• Task details: What lines in the records below contain the string "calendar"? Copy every one.

• Data for review:
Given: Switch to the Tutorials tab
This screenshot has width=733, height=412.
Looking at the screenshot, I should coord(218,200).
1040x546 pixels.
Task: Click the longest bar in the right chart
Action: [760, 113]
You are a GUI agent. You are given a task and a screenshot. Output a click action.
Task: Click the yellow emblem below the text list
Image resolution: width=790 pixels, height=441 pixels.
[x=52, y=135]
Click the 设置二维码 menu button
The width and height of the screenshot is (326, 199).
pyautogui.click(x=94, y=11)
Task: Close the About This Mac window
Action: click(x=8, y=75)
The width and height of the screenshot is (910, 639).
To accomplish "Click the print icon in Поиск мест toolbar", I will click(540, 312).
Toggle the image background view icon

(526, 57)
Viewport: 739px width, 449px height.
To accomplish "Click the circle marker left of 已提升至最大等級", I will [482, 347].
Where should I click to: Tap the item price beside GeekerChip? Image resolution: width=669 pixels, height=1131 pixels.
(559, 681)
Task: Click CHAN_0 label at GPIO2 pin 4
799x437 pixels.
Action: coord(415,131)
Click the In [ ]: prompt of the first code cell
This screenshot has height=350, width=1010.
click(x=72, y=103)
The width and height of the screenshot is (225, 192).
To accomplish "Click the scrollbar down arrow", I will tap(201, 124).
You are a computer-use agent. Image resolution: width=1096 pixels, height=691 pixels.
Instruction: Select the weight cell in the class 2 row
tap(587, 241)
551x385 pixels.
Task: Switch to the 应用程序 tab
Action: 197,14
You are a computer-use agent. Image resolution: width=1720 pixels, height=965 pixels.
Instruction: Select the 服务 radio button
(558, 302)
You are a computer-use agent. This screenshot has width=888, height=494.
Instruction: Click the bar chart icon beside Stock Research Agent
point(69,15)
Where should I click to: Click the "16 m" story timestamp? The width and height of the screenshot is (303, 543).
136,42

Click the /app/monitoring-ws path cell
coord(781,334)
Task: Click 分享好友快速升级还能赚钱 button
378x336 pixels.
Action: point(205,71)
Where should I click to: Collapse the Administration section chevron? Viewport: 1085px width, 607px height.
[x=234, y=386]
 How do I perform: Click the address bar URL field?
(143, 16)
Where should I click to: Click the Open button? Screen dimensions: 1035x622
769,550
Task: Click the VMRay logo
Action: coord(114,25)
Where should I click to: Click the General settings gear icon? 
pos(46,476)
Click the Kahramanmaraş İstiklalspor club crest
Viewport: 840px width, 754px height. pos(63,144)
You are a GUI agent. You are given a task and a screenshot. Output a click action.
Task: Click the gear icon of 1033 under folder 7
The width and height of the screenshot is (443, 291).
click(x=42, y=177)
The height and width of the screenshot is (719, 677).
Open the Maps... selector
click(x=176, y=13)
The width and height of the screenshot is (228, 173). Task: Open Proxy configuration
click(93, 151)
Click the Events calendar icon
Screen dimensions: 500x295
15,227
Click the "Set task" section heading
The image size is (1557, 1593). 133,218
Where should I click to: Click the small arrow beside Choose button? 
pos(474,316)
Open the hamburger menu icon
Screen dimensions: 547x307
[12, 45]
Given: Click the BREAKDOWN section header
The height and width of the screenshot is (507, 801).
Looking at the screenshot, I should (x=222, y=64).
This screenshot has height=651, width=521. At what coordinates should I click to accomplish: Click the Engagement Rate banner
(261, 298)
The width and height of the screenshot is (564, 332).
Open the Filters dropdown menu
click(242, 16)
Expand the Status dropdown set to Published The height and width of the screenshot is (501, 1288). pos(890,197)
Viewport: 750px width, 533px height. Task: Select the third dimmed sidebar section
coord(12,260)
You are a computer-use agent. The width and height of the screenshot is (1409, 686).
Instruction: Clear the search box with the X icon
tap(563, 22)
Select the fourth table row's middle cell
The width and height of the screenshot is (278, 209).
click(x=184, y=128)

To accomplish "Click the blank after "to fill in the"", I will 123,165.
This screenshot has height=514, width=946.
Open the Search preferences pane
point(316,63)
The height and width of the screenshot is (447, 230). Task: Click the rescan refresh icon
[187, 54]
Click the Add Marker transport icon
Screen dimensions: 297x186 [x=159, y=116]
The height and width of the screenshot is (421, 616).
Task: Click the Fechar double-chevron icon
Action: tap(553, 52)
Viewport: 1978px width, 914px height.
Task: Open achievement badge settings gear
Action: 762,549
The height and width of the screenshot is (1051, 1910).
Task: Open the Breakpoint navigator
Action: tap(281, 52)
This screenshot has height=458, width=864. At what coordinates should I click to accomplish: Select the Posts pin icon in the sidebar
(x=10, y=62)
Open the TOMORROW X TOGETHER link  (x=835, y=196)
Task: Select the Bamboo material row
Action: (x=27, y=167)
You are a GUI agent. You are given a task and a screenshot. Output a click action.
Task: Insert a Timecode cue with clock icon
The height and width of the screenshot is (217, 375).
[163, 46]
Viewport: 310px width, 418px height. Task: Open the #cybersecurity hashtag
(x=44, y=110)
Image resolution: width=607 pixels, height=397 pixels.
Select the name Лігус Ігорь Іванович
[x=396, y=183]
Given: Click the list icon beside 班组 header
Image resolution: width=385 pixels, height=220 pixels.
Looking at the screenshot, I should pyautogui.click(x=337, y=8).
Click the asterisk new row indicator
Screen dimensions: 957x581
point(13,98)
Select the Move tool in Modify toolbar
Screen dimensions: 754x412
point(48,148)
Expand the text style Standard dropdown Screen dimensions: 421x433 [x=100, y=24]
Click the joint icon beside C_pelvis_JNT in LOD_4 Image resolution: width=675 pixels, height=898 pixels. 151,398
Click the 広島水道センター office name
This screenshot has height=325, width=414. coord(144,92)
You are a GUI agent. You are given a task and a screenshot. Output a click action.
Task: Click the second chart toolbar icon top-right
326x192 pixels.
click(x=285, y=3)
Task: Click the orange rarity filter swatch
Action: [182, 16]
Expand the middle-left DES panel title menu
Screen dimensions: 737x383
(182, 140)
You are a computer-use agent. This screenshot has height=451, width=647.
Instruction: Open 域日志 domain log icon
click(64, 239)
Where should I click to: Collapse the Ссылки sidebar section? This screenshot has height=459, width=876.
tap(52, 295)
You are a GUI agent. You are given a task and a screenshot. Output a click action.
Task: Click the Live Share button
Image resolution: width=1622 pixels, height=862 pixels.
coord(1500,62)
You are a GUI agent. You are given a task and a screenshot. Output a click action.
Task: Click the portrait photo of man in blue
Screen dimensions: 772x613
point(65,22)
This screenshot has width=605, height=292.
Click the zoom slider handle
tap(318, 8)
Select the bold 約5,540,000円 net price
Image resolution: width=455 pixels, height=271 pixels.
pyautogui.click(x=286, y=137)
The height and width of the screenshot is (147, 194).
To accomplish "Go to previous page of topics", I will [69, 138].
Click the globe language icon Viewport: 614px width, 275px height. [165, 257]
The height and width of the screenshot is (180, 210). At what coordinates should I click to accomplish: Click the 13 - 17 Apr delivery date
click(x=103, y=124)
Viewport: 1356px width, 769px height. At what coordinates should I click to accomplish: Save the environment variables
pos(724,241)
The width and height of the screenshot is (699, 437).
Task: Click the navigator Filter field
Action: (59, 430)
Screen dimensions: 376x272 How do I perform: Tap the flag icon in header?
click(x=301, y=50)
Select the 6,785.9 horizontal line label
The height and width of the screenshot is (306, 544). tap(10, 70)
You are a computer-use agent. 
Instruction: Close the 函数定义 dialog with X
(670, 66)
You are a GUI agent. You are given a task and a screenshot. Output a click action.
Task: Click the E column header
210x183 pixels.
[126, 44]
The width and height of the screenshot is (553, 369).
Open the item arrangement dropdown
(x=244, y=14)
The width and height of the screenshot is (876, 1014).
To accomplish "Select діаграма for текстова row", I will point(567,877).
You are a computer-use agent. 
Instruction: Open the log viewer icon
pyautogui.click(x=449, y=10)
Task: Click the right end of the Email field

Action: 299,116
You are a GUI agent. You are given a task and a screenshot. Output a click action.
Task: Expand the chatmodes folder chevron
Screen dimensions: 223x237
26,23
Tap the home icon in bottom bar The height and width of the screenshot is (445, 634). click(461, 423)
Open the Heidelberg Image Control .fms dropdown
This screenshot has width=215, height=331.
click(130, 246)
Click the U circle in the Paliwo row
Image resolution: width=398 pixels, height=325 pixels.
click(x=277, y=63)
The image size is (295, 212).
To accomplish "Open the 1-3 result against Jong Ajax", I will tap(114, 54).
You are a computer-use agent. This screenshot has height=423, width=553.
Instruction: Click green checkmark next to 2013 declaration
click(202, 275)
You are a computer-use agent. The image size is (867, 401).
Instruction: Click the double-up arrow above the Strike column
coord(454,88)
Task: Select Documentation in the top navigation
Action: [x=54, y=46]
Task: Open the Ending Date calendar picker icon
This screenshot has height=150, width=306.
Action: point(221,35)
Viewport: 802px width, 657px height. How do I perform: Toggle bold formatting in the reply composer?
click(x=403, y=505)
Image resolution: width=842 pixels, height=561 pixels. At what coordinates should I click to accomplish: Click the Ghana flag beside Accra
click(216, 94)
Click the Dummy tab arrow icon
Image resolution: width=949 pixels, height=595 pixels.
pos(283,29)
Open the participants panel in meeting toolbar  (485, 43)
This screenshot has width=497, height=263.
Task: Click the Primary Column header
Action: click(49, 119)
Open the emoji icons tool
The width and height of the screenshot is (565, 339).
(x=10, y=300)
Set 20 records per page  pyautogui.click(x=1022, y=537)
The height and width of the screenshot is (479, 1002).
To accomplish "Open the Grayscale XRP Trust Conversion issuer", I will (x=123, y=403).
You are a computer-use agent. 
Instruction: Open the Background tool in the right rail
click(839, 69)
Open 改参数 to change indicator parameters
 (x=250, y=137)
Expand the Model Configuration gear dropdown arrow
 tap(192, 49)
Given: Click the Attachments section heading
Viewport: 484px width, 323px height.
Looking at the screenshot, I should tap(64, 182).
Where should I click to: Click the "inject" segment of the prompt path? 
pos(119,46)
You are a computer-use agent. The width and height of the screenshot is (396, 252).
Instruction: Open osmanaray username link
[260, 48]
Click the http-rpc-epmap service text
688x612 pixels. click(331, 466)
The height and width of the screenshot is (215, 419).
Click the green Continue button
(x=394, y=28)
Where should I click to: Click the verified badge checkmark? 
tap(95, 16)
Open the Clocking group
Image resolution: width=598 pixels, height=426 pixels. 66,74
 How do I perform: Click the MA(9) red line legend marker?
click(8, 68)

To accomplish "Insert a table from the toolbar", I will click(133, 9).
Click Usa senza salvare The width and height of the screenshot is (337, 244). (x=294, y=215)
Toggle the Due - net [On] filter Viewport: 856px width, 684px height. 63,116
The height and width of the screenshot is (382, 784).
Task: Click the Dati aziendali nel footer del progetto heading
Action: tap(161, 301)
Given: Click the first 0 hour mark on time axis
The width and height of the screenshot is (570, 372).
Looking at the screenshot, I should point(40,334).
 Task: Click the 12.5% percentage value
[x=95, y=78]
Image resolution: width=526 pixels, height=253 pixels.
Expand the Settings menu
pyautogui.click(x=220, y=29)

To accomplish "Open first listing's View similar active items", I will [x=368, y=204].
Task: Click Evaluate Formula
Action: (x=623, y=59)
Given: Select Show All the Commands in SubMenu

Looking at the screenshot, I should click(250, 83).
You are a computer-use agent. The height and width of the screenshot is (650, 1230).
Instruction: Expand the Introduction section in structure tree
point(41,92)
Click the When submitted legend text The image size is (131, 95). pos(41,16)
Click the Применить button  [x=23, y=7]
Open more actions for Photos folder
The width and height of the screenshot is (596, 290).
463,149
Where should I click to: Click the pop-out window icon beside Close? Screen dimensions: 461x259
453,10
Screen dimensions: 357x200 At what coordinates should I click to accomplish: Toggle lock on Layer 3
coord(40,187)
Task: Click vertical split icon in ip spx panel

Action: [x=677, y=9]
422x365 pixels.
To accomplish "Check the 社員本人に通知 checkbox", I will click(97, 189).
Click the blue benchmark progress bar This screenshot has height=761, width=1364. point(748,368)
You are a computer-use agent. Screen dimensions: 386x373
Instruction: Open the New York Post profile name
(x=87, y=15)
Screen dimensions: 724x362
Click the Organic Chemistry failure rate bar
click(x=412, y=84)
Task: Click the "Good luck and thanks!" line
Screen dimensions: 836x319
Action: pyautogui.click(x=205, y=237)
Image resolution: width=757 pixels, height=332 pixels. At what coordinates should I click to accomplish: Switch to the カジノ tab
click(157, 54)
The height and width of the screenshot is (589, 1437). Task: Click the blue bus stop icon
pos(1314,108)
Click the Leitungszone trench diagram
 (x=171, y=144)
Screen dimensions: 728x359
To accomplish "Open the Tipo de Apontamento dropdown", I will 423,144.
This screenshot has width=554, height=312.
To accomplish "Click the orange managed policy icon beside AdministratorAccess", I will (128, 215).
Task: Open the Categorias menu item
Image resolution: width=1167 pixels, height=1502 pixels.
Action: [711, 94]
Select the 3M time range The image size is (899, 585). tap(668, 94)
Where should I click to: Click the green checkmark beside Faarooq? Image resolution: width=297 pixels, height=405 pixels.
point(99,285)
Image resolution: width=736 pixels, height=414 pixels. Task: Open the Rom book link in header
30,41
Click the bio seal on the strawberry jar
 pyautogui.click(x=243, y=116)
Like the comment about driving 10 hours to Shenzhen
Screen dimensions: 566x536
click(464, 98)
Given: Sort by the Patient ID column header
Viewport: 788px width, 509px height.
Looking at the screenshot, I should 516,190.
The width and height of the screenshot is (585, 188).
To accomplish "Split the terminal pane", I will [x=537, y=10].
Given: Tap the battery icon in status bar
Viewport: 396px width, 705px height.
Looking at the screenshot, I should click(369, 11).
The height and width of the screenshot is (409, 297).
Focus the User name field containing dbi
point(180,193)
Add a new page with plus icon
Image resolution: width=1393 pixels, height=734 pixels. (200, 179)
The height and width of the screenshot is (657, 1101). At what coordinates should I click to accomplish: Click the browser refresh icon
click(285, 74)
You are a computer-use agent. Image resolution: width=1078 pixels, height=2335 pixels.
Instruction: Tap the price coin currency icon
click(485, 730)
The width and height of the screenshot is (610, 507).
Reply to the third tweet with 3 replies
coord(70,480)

• Completed task:
Click the Events calendar icon
Task: Open the Ending Date calendar picker icon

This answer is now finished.